Despite the challenging emotions we are experiencing right now, both as clinicians and patients, we are also seeing tremendous human resilience, restoring confidence in the human condition. We will be required to act fast, moving with more agility than we have ever seen in the healthcare industry. Patients are experiencing the start of a new normal, and many will likely not revert to their pre-COVID-19 preferences, making it critical for otolaryngologists to prepare for the future. The AAO-HNS and Future of Otolaryngology Task Force will continue to provide guidance and support in addressing member and specialty-wide concerns.

With disruption of this magnitude, comes tremendous potential opportunity.
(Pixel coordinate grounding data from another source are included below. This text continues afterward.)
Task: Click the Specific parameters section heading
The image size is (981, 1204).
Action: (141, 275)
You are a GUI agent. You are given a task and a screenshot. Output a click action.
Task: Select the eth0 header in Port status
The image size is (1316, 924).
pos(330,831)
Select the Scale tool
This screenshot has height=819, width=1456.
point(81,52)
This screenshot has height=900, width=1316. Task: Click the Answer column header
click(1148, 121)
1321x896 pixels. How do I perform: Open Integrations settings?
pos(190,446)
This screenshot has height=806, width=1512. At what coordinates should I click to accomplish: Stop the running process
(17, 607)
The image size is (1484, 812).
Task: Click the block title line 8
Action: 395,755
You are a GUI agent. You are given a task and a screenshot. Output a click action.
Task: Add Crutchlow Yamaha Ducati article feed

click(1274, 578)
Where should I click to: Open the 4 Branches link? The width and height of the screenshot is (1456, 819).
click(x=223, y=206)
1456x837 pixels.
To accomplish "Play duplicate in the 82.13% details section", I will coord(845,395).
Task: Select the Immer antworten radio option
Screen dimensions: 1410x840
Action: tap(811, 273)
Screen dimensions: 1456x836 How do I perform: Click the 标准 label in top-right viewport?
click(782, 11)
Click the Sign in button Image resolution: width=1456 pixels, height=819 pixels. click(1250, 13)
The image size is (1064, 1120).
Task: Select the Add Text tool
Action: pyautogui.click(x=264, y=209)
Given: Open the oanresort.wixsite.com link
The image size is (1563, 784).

Continuously reassess your environment and remain flexible and ready to pivot with the following considerations:

Workforce readiness

  • Recruit advanced practice providers (APPs)—physician assistants and nurse practitioners—for patient care and access expansion
  • Older physicians experiencing the current disruptions caused by the pandemic could decide to retire
  • Successful recruitment will increasingly depend on lifestyle factors
  • Align clinicians and staff to support quality, patient experience, and cost effectiveness
  • While there has been a historic trend toward increased physician employment levels, at the same time there is growing dissatisfaction with employment models due to rigid “top-down protocolization” and lack of autonomy

Clinical pathways and protocols

  • Moving patient care from inpatient settings to free-standing facilities
  • Accelerated shift toward in-office and ASC surgical care

Technology, infrastructure, and integration

  • Enhanced provision of virtual health tools for transmission of data and telehealth capabilities
  • Increasing role of artificial intelligence, virtual care, and non-clinical care

Supply chain

  • Ensure adequate personal protective equipment (PPE), medical equipment and supplies – procurement pipeline

The future of healthcare financing  

  • Proliferation of value-based payment models supporting lower total cost of care and population health management
  • Employers likely to continue to take greater role in managing costs, including virtual care incentives
  • Venture capital firms will continue to invest funds they have already raised, but with greater scrutiny

So, as we embark on the future of otolaryngology care post COVID-19—a time where exponential change can accelerate the pace of disruption in the marketplace—continued collaboration between the AAO-HNS and our specialty societies will allow us to successfully manage and lead this transformation.

As physician leaders we must continue to inspire our teams, patients, and each other through challenging times. We must stand shoulder to shoulder and remain hopeful that by demonstrating understanding and compassion, listening carefully, and communicating regularly with candor and consistency, we will prevail and continue to provide the best ENT care for our patients.